Fate of the BRT, which has been in the pipeline for long, is still hanging by a thread especially after recent developments, including President Rodrigo Duterte’s pronouncements that he would be leaving the matter for DOTr Secretary Arthur Tugade to decide.

But the WB, the world’s largest financial institution that grants loans to fund capital projects of countries, said they would respect whatever decision the Philippine government would reach on the BRT project.

In 2014, the WB and AFD granted the Philippine government US$198-million worth of loan to fund the BRT.

But the project has yet to be fully implemented due to multiple delays, and its target completion date has been moved from 2016 to 2021.

While admitting that the “moderately unsatisfactory” rating given by the WB frightened him, Cebu City Mayor Tomas Osmeña vowed to continue fighting to have the BRT project, his brainchild, realized.

“It scares me. This is the product of people working against (the BRT). I have done everything I could but I will do whatever is left on my power,” Osmeña told reporters in a press conference yesterday.

Tugade and World Bank

The WB’s report came three days after, in a closed-door meeting, Tugade met with several of its officials to brief them on the status of the BRT in Lapu-Lapu City last Saturday, June 9. DOTr is the implementing agency for BRT.

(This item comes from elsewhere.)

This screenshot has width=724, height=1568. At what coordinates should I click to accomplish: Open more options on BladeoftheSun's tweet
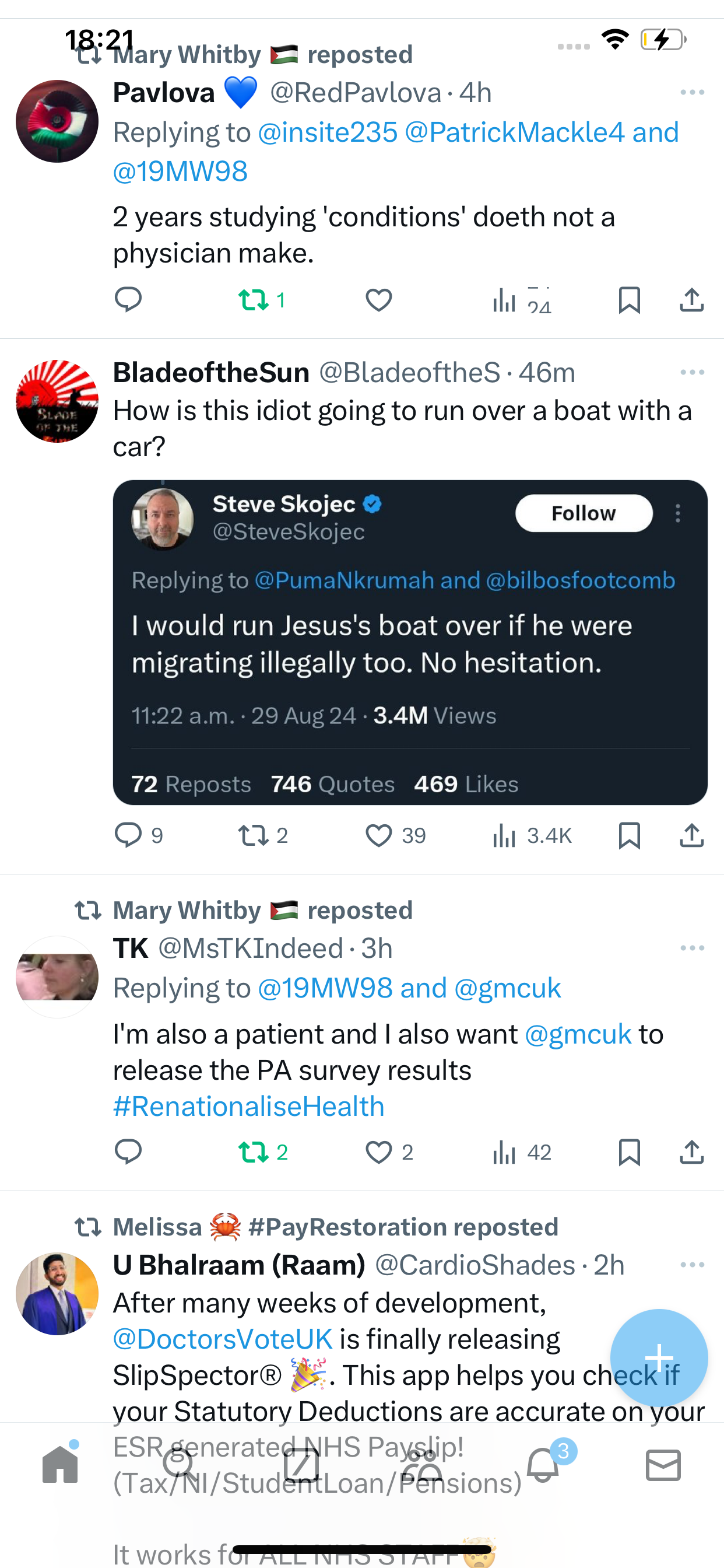[x=693, y=372]
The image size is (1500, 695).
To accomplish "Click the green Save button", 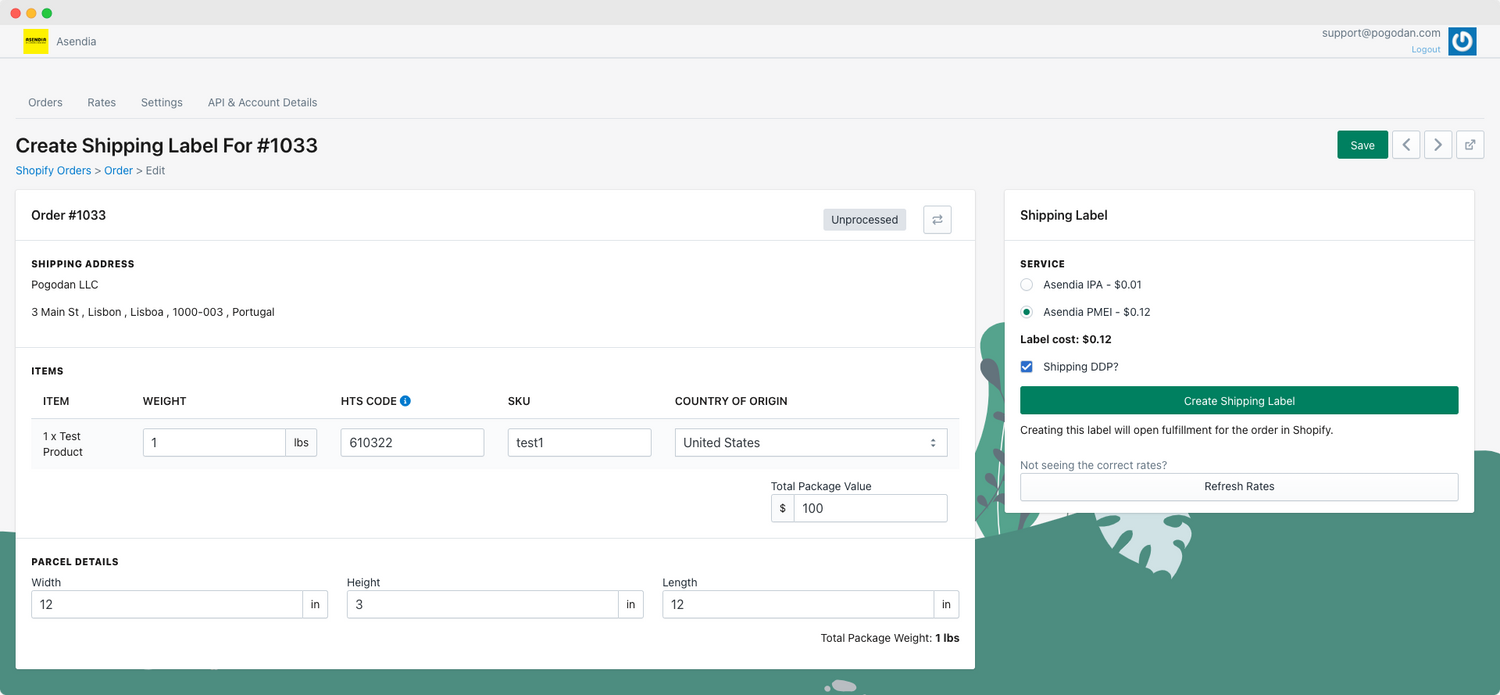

In their report, WB attributed the delays on implementing the BRT to the DOTr’s lack of decision and hesitation to proceed with it, trimming down the Project Implementation Unit (BRT-PIU) staff from 40 to 13 last April, and the absence of a Technical Support Consultant (TSC).

“Since January 2018, the project has been put on hold by DOTr following concerns about its viability given narrow street and increased congestion in Cebu,” WB said.

It can be recalled that last April 11, DOTr sent a letter to Finance Secretary Carlos Dominguez III, who chairs the National Economic and Development Authority Investment Coordination Committee (Neda-ICC), expressing their intentions to scrap the BRT.

Among others, DOTr cited that existing narrow streets, and a continuing increase in the number of vehicles in Cebu City, would only result to the BRT as a failure instead of a solution.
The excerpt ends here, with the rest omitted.